TEXT SHOWN —
Maybe you experience death like the death from verse 6, because you are not yet a Christian and have a mind set only on the things of the flesh, which always results in death. But it is just this form of death that God wants to raise you up out of by providing His indwelling Spirit for you if you will believe Him and invite Him to come and live within you. No matter what, we can have an unshakable foundation of hope in a hopeless world because the SPIRIT WITHIN US IS THE SPIRIT OF RESURRECTION POWER, READY AND ABLE TO TAKE ANY DEATH AND RAISE US UP TO HIS LIFE!!! This is who He is at the core, and we need Him at our core to make us ALIVE like Him, alive unto eternal life!!

Conclusion: So, What Difference Does the Spirit Make?

The Spirit makes all the difference in the world to you and to me. If we have not the Spirit living inside us by our invitation of faith, then we do not belong to Christ. The Spirit indwelling us defines us as Christians. And the Spirit indwelling us resurrects our dead spirits unto eternal life, and quickens our mortal bodies for the useful purposes of God. The Spirit brings Christ Jesus home to live in us; the Spirit's indwelling presence defines us as Christians; and the Spirit gives us unquenchable hope by making God's resurrection power resident in us right now. What difference does the Spirit make? All the difference in the world!

I began with a tale of two men, Pascal and Voltaire. Here is a tale of two women. A few years after Paul wrote his letter to the Romans, a young woman named Anthea was imprisoned in Rome. She was from Britain, and had been brought to Rome as a captured slave. As she sat on the straw in a dark corner of her cell, her mind was filled with memories of her village under the oak trees, where long sunlight played through the pleasant afternoons. Suddenly her reverie was interrupted ... hurrying toward Anthea was her mistress, Flavia!

"Anthea!" Flavia called, stretching forth her hands. She paused for a moment, her eyes filling with tears as she glanced around at the dripping walls, the filthy straw, the cold stone floor. "My dear Anthea, I have come to have you released, if I can. My father does not know of this visit, nor would he allow it, but I have many friends in the palace of Nero; they will help you flee from here." Anthea pressed her hand and murmured, "I thank you!"

BRIEF 1 —
Duplicate everything in the sermon from "I began with" down to "her mistress, Flavia!".
BRIEF 2 —
According to the sermon, where was Anthea from before she was brought to Rome?
BRIEF 3 —
Take the sermon further, continuing from its final sentence.

DATA EXTRACT —
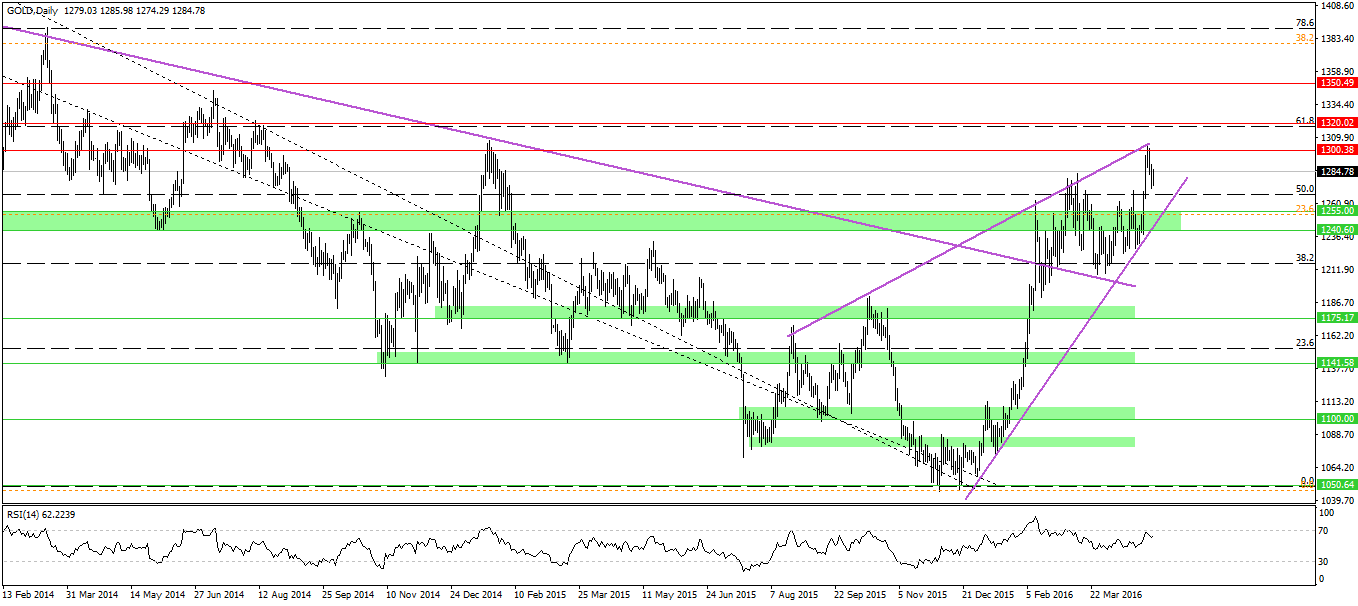Select the green 1240.60 price tag
The image size is (1358, 606).
(x=1336, y=229)
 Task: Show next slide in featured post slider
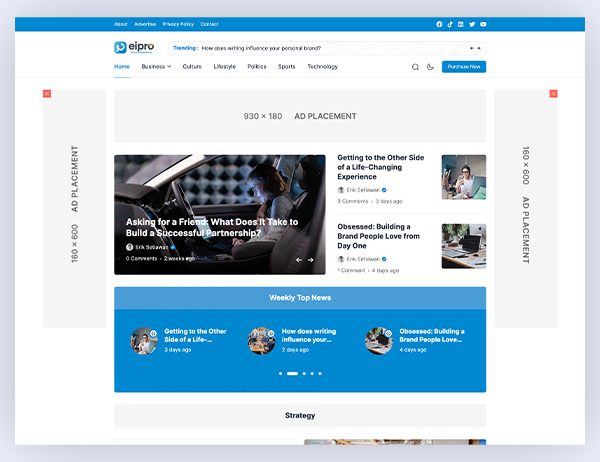click(x=310, y=260)
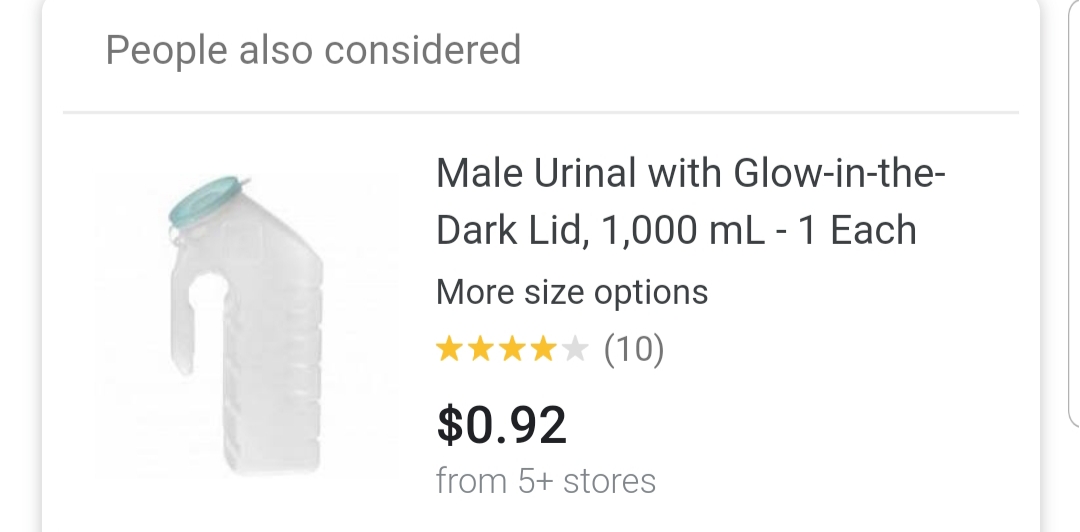
Task: Click the neighboring card edge on the right
Action: point(1074,200)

EXERCISE RESPONSE 1 —
I began with a tale of two men, Pascal and Voltaire. Here is a tale of two women. A few years after Paul wrote his letter to the Romans, a young woman named Anthea was imprisoned in Rome. She was from Britain, and had been brought to Rome as a captured slave. As she sat on the straw in a dark corner of her cell, her mind was filled with memories of her village under the oak trees, where long sunlight played through the pleasant afternoons. Suddenly her reverie was interrupted ... hurrying toward Anthea was her mistress, Flavia!

EXERCISE RESPONSE 2 —
Britain.

EXERCISE RESPONSE 3 —
"I have authority that will grant you full pardon," continued Flavia, "if you will come with me at once to the temple of Jupiter and merely burn a little incense at the altar. You only need show yourself before certain witnesses. Come with me at once, Anthea!" Anthea half-turned away from her. Freedom! What a temptation! Unable to answer at once she asked, "What would become of me, noble Flavia? I am a slave, and you say your father --." Flavia assured her, "Have no fear, for I have arranged to sell you to Lucan, Antonia's brother. It seems he once saw you when I was visiting at his palace, and it is his influence that has obtained my pass into the dungeons. Through him I am able to offer you freedom."

"Sell me to Lucan!" said Anthea. "Why do you hesitate?" continued Flavia. "You know the Antoninus family is one of the first in Rome. You would have nothing to fear in their possession." Anthea straightened her shoulders unconsciously. "It is not that -- I am a Christian, Flavia, and I cannot deny my Lord. Making an offering to an idol is against my faith. I wish I could thank you and noble Lucan as I ought, but I cannot accept freedom at the price of my belief."

"I would almost become a Christian myself," were Flavia's parting words. "Your strength is so amazing. Would that I knew what upholds you so calmly!" Anthea was a Christian indeed, one in whom the Spirit of Christ lived, giving her life, strength, hope and peace far beyond herself. Flavia was a woman who had not the Spirit and was thus not a Christian, but she saw immediately the difference between Anthea and herself. The Spirit made all the difference in the world ... and Flavia walked away hungering for the life she saw in her friend. If anyone here so hungers, come to Jesus Christ and let Him satisfy your hunger by the infilling of His Spirit. And may all of us indwelled by His Spirit allow the Spirit to radiate the life of Christ through us, that we may be graciously and infectiously ALIVE by the Spirit of our Lord Jesus Christ.